The militant group Boko Haram is widely believed to be behind these attacks. Since its emergence in 2009, Boko Haram has continued to wage a relentless campaign of violence in Nigeria. Originally, the group’s grievances included perceived social and economic marginalization of northern Nigeria, widespread poverty and government corruption. Boko Haram claims to fight against the injustices and neglect faced by the region, yet their violent tactics have only exacerbated the suffering of the very people they purport to represent.

Why does Boko Haram not pursue its grievances through peaceful means, such as engaging with the Nigerian National Assembly?

The many reasons makes it obvious that the government is fighting an unknown enemy and that fact makes their mission dangerous and therefore more challenging. The first is that Boko Haram’s leaders adhere to a strict interpretation of Islam that views the Nigerian government as fundamentally illegitimate. Their ideology does not allow for compromise or negotiation with a secular state. So, the issue of trying to negotiate with them should be completely ruled out. Their deep-seated mistrust of government institutions, fuelled by years of corruption, neglect and military abuses, makes dialogue with the National Assembly seem futile to Boko Haram. They do not believe that the government can address their concerns or that it genuinely seeks to do so.

Violence and terror are central to Boko Haram’s strategy. By creating fear and instability, they aim to weaken the government’s control and legitimacy. Negotiating peacefully would undermine their approach and could be seen as a betrayal of their cause. Past attempts at dialogue had often failed. There had been several instances where the Nigerian government tried to negotiate with Boko Haram, but these efforts either broke down or resulted in further violence. This history of failed talks reinforced the group’s belief that only armed struggle can achieve their goals.

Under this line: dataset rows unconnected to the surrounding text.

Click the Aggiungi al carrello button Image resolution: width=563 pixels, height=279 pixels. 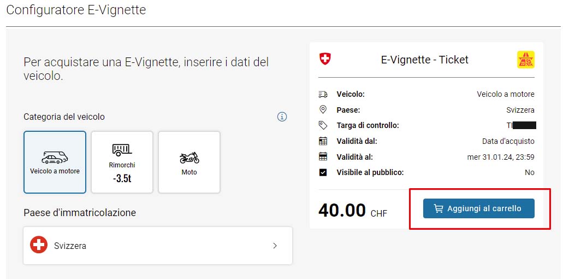[478, 208]
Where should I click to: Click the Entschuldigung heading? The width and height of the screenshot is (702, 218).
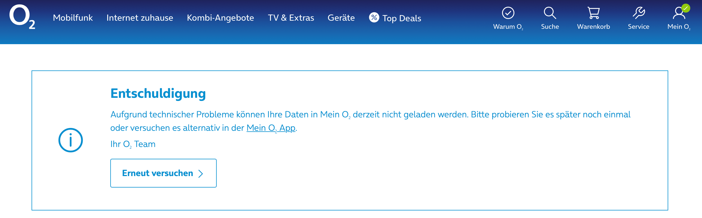pos(158,93)
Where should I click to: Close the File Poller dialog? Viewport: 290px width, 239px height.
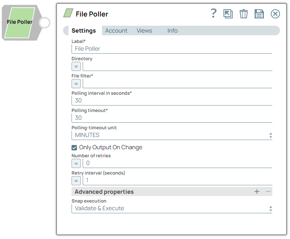coord(275,14)
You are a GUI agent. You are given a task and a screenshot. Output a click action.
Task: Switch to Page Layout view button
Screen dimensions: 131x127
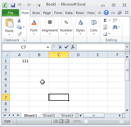click(x=61, y=121)
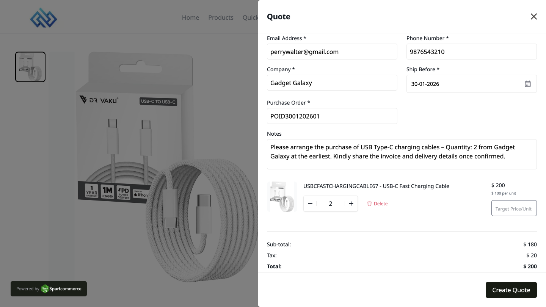Open the Home menu item

coord(190,17)
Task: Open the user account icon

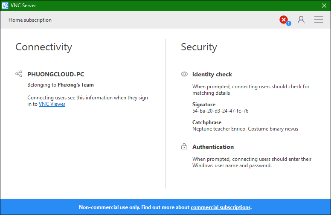Action: 301,20
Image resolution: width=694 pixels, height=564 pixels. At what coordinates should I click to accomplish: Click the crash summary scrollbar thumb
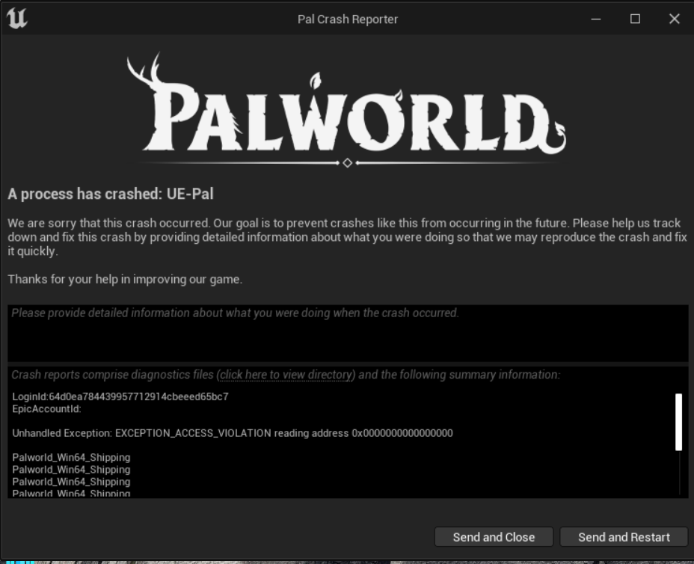pyautogui.click(x=678, y=421)
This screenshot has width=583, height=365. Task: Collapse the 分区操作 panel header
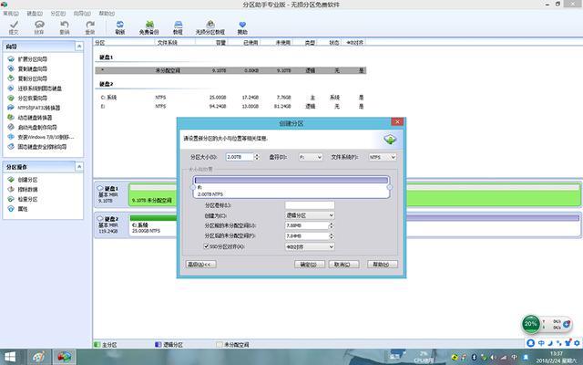pyautogui.click(x=46, y=168)
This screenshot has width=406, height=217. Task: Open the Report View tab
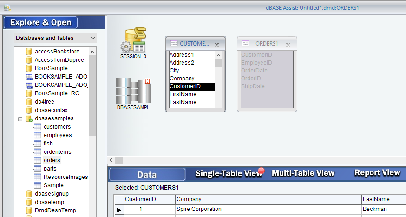pos(377,173)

The fact remains Boko Haram is not a monolithic entity. It has splintered into various factions, some of which may have differing agendas and levels of willingness to engage in dialogue. This fragmentation complicates any efforts at negotiation, as there is no single representative with whom to speak. That is the dilemma of the Nigerian government.

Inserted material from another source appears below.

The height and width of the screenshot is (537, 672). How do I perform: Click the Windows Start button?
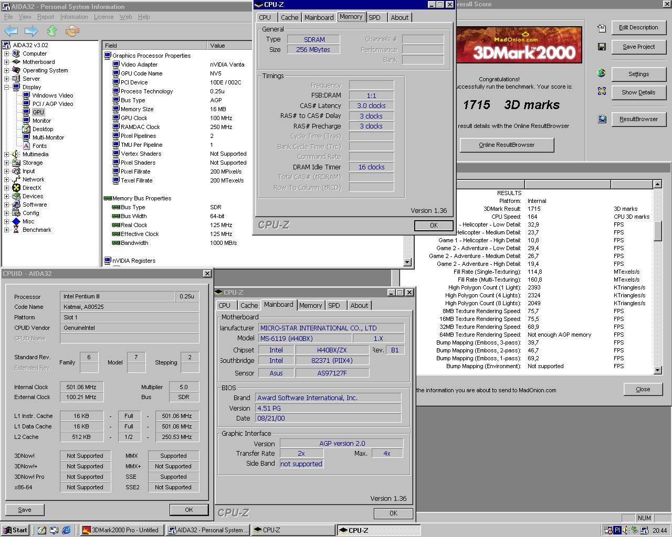tap(15, 530)
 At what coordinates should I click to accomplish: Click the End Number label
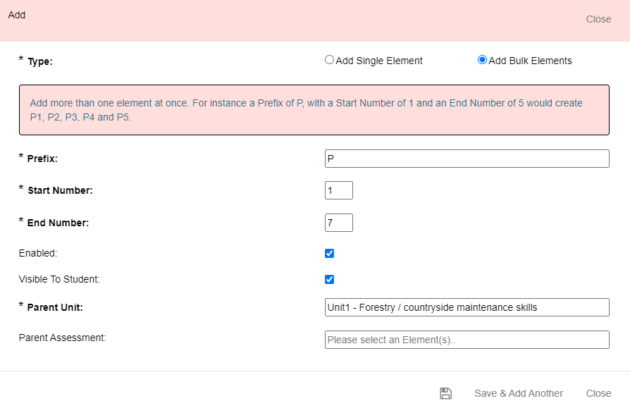pos(58,223)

In a nutshell, the tragic bombings on 29 June 2024, in Borno State underscore the persistent threat posed by Boko Haram and the ongoing suffering of the Nigerian people. The controversial response by the Commissioner of Police highlights the challenges faced by the government in addressing both the violence and the public’s demand for transparency and accountability. Boko Haram’s deep-seated ideological convictions and mistrust of the government prevent them from seeking peaceful resolutions through the National Assembly. Instead, they continue to pursue their goals through terror and violence, leaving a trail of devastation in their wake. Addressing the root causes of this insurgency—such as poverty, corruption, and social marginalization—remains critical for Nigeria’s future stability and peace.